“She comes up with some wild story, doesn’t even bother to explain most of it, and you’re all just going to go along with whatever she tells you? Good lord, we’re on a starship.”
A murmur rolled through the small crowd, and Lamont shifted uncomfortably on the bench. “Is this serious?” He whispered.
Constance Beckett jabbed his arm with an elbow, her eyes fixed on the white-garbed figure at the front of the meeting hall, hushing him.
There was a pregnant pause as the murmuring among the colonists settled, then Miss Anna, from her seat at the front of the room, spoke again. “The vision was this: There is a high tower, and standing atop the tower is a giant. He has—” Her bony hand lifted from her lap to touch her brown forehead, and she hesitated as if she were trying to describe something with difficulty. “He has a single eye, here, in the middle of his head. An eye like a star. He speaks in mysteries, wonderful to hear.”

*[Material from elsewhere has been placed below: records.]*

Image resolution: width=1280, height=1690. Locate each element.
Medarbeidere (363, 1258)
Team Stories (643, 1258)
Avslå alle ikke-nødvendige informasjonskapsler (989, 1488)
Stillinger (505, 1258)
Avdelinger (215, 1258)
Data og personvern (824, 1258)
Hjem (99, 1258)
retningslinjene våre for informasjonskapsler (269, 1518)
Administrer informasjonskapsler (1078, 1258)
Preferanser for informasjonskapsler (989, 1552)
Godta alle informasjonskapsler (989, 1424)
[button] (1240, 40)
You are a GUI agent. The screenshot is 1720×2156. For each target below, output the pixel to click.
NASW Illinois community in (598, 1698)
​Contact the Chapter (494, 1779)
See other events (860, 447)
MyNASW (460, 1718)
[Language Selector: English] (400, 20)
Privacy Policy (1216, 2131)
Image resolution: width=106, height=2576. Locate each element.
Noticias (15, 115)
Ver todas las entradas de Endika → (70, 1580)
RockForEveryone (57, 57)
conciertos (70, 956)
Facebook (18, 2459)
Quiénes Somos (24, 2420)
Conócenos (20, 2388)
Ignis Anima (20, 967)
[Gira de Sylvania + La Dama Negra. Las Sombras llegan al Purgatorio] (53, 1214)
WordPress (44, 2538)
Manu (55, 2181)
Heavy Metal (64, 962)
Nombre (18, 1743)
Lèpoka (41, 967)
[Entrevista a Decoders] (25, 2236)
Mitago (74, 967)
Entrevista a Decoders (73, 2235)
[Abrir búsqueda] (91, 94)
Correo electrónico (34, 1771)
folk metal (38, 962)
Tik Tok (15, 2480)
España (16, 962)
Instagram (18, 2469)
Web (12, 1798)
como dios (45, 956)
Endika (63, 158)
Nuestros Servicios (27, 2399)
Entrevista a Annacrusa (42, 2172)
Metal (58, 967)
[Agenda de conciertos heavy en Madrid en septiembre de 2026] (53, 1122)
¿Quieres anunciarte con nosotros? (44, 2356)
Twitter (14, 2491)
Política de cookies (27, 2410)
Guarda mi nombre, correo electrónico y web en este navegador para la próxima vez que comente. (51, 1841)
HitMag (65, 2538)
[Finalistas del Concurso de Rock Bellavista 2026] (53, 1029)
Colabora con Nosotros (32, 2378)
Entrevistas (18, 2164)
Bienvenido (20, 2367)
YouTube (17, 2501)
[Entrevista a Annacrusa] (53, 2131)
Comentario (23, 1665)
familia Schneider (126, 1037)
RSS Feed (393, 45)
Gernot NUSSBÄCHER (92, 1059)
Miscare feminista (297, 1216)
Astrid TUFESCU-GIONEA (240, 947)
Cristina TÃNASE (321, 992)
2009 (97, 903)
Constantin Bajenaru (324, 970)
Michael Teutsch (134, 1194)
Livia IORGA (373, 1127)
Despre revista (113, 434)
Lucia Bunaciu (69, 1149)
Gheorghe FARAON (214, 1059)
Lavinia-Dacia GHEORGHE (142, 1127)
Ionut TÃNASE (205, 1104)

A cyclops? Lamont thought to himself. He tapped a note out on the recorder that he held in his lap, as slowly as possible to quiet its mechanical clicking.
“The giant holds a sword, and with the sword he divides a body in two.” Miss Anna was speaking slowly and deliberately now. Her arms lifted above her head as if holding the handle of a sword and sweeping it downward in a vertical arc from above her head to the level of her chest. “One half of the body he consumes. The other half cannot live; it has been separated from the whole.”
There she stopped, resting her hands on her lap. After a long and uncomfortable silence, it became apparent that she was finished.
The colonists exchanged uneasy glances and whispered questions. Toward the front, a child asked: “What does it mean, Miss Anna?”
Miss Anna stood stiffly. “We are the body. If we are divided, all will die. I call for a time of fasting and prayer so that we may prepare for what is to come.”
Outside the meeting hall, the colonists broke into clusters, absorbed in conversation as they began to resume their normal tasks—tasks that, at least this evening, would not involve the preparation of food. Lamont shook his head in wonder as he strolled with Constance Beckett in the direction of the elevator. “No offence intended,” he was saying, “But you lot don’t really take that seriously, do you?”
The girl looked at him curiously. “Why wouldn’t we?”
“She comes up with some wild story about a cyclops with a sword, doesn’t even bother to explain most of it, and you’re all just going to go along with whatever she tells you? Good lord, we’re on a starship.”
“It isn’t that simple,” Constance insisted. “I’ll be the first to say that Miss Anna can be...overbearing. But the meaning of the vision will reveal itself in time. It’s happened before.”
“When?” Lamont asked. “Do you mean the last system we visited—when she predicted that it wouldn’t be a home for the colonists?”
Constance nodded.
“Easy guess. We were unlikely to find a good match on the first try.” They stopped in front of the elevator door while Lamont pulled out a cigarette.
“That’s not all she saw,” Constance said. “She had a vision of stars. On one star was a king—a young king, kneeling before the other stars. But smaller stars dragged him down into a mountain of bones.”
Lamont rolled his eyes as he lit his cigarette, and was about to say something dismissive, but then his brow furrowed. He looked at Constance. “A young king. Rex. Kneeling.”
The girl looked at him expectantly.
“Rex O’Neil?” The newspaperman gasped incredulously.
Constance nodded, watching his features.
“That’s preposterous,” Lamont muttered, but his tone lacked conviction. He took a long pull from his cigarette and exhaled slowly, looking toward the multicolored clouds outside the curved glass of the observation windows. “When did she have this vision?”
“She held a meeting the day after we arrived in the system. Long before we reached the planet.”
Lamont waved his hand. “Right, right—but when did she have the vision? Was it after the Escherspace jump? Was it during the jump?”
Constance shrugged. “Could be.”
Lamont frowned and stepped into the elevator. “I need to interview Miss Anna,” He said. “Can that be arranged?”
The girl winced. “I’m not exactly on her good side,” She admitted. “Say, why are you in such a hurry?”
“I have a date with some electrodes,” Lamont explained as the doors slid closed. “Let me know about that talk.”